(Recorded data)
===============

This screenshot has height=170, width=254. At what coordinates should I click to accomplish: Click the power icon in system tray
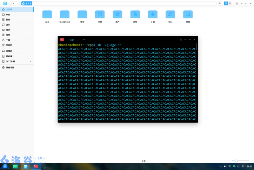238,166
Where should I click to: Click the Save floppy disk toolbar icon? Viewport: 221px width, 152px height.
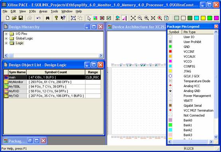tap(21, 18)
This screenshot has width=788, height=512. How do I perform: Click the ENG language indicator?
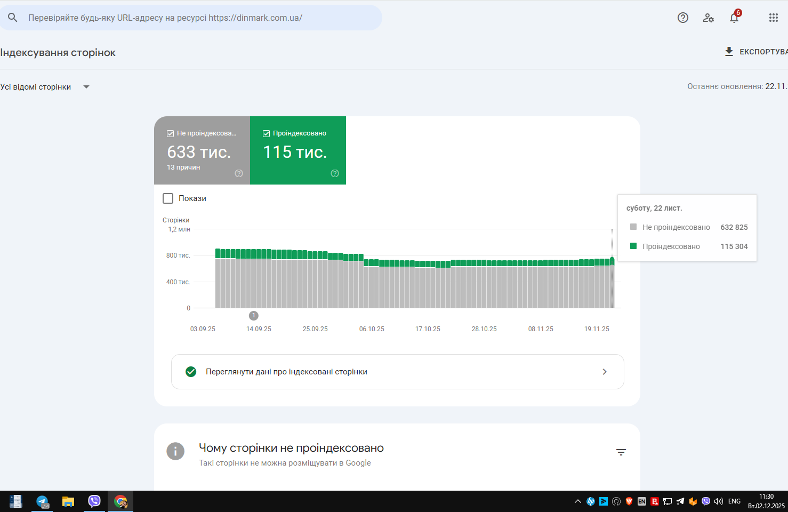click(734, 501)

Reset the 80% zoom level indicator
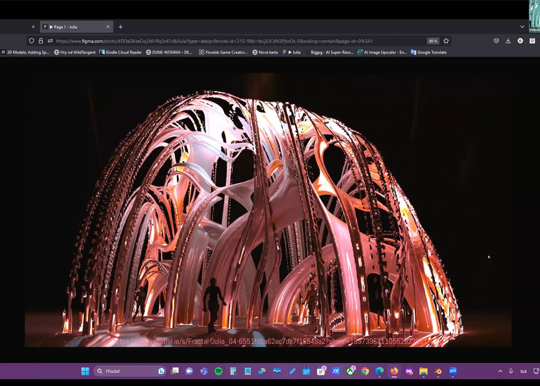432,41
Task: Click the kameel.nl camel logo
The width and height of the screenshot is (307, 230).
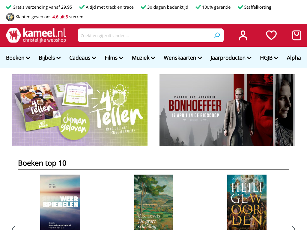Action: 36,35
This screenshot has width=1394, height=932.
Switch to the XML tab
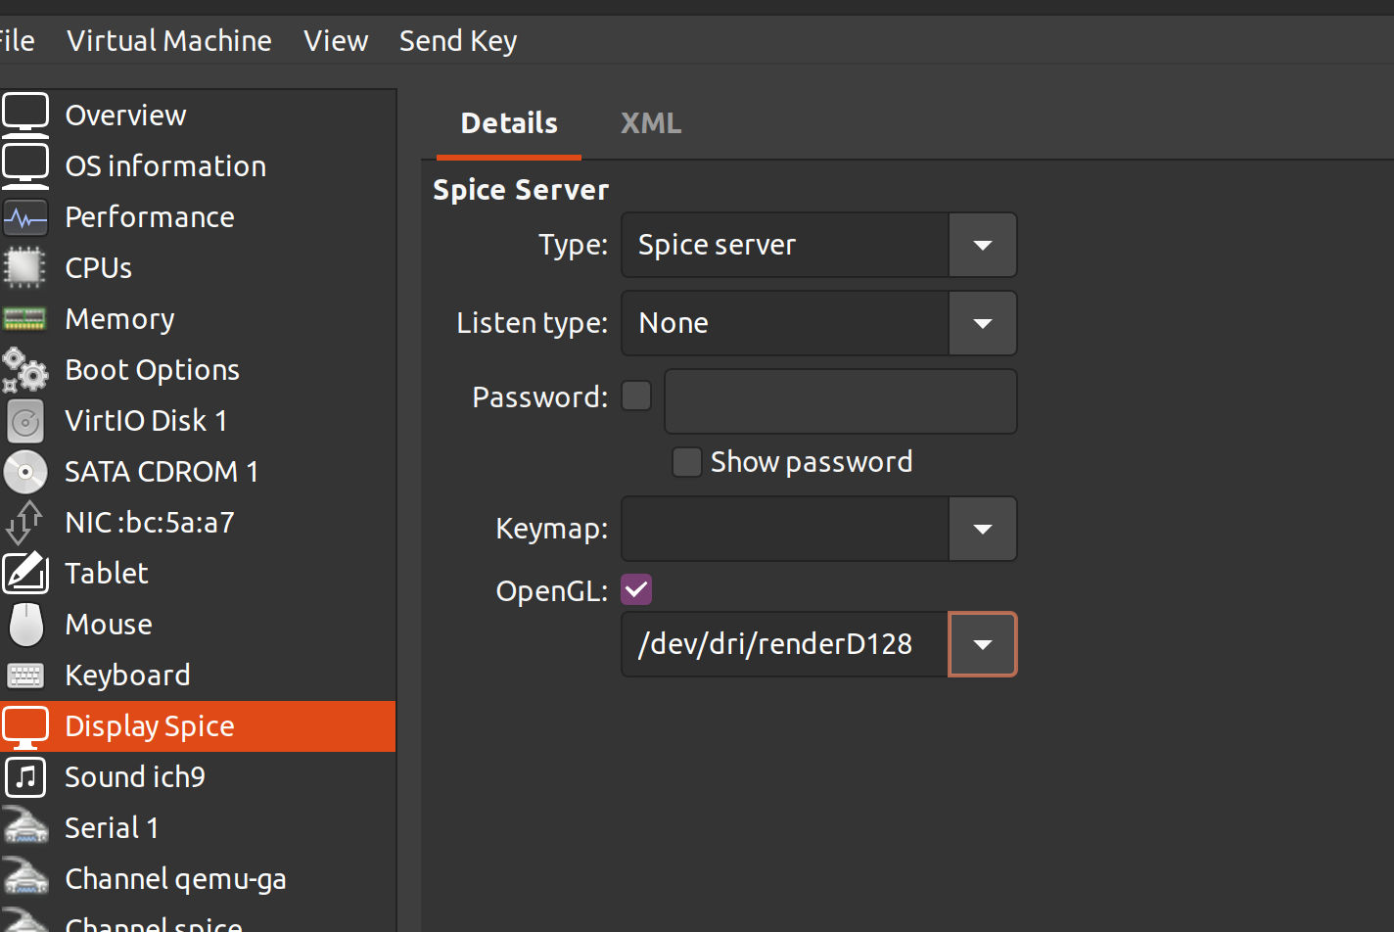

===============

• [To do]
Exactly what appears in the records above must be returned, apart from the pictures.

• [Response]
This screenshot has height=170, width=254. At what coordinates should I click to accomplish: Click the power icon in system tray
238,166
Where should I click to: Click the Save floppy disk toolbar icon? Viewport: 221px width, 152px height.
tap(21, 18)
This screenshot has width=788, height=512. How do I perform: Click the ENG language indicator?
click(734, 501)

Reset the 80% zoom level indicator
432,41
Task: Click the kameel.nl camel logo
The width and height of the screenshot is (307, 230).
Action: 36,35
This screenshot has width=1394, height=932.
Switch to the XML tab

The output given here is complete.